Just like when the Medieval nobility was first forming.
He then goes into the Papal States which were a dead zone between Sicily in the south and these developing cities in the north.
p312 The Kingdom of Sicily, in the south of the peninsula, was another world. While it was as wealthy as Northern Italy, and while its life was feverish and exuberant, it was politically apathetic... In the 13th century (1275) it was estimated that the inhabitants numbered 1,200,000, a population greater than that of England... There is more than one point of similarity between the Frederick II [Hohenstaufen] of the 13th century and the Frederick II [the Great, Hohenzollern] of the 18th century, and this is easily explained, if we reflect that they could both do anything they liked with the people whom they governed... In the Europe of the 13th century the Kingdom of Sicily was something unique, with its expert and despotic constitution, borrowed from the Byzantine and Musulman worlds... Not until the modern era did the European States achieve so complete an administrative system...
2. Frederick II
p313 ...Lying, cruelty and perjury were his favorite weapons; in a later age they would be the favorite weapons of a Sforza or a Visconti, and to make the analogy more complete, he had their love of art and their respect for learning. He has been called the first modern man to ascend the throne, but this is not true unless we understand by a modern man "the pure despot who will stop for nothing in the search for power."
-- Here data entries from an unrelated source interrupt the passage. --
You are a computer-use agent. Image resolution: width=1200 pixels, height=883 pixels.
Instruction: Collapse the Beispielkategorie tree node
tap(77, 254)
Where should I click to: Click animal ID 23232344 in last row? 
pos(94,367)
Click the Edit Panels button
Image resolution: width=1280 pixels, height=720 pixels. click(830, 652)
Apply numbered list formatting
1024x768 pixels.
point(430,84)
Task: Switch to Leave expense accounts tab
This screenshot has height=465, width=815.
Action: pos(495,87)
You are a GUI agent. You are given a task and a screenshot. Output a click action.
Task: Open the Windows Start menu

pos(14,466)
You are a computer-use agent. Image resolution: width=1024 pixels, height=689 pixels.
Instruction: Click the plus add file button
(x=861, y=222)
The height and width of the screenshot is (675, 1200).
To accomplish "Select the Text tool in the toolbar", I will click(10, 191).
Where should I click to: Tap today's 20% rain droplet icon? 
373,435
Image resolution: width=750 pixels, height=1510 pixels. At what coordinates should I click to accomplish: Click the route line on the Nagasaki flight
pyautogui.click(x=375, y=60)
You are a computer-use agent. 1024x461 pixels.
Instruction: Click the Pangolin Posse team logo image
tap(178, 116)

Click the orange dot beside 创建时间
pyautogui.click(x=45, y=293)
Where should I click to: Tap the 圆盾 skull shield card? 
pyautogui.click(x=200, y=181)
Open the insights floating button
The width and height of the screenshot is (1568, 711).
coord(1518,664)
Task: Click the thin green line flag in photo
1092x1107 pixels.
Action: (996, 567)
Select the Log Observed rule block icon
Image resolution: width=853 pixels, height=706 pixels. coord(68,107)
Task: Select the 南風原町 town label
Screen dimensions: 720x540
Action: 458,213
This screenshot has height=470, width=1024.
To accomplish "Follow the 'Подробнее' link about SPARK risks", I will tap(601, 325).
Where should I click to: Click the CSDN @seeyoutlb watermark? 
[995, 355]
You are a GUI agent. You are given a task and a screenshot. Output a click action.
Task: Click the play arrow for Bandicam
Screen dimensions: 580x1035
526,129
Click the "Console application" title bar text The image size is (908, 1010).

p314 This Frederick, whom the Popes were later to describe as the Beast of the Apocalypse, the servant of Satan, the prophet of the Antichrist, began his career under the auspices of Innocent III, and as an instrument of the Church...
...
p315 ...His treatment of the Church was inspired, not by a principle, but solely by his personal interests. Provided the Church did not hinder the realization of his policy he was ready to make it every concession... In reality the Popes made war against him for temporal rather than religious reasons. The quarrel... reveals itself... as a quarrel between two Italian powers...
...
p319 [After his death] As for the Kingdom of Sicily, the Pope hastened to retrieve it forever from that "generation of vipers," the Hohenstaufens. He decided to give it to France.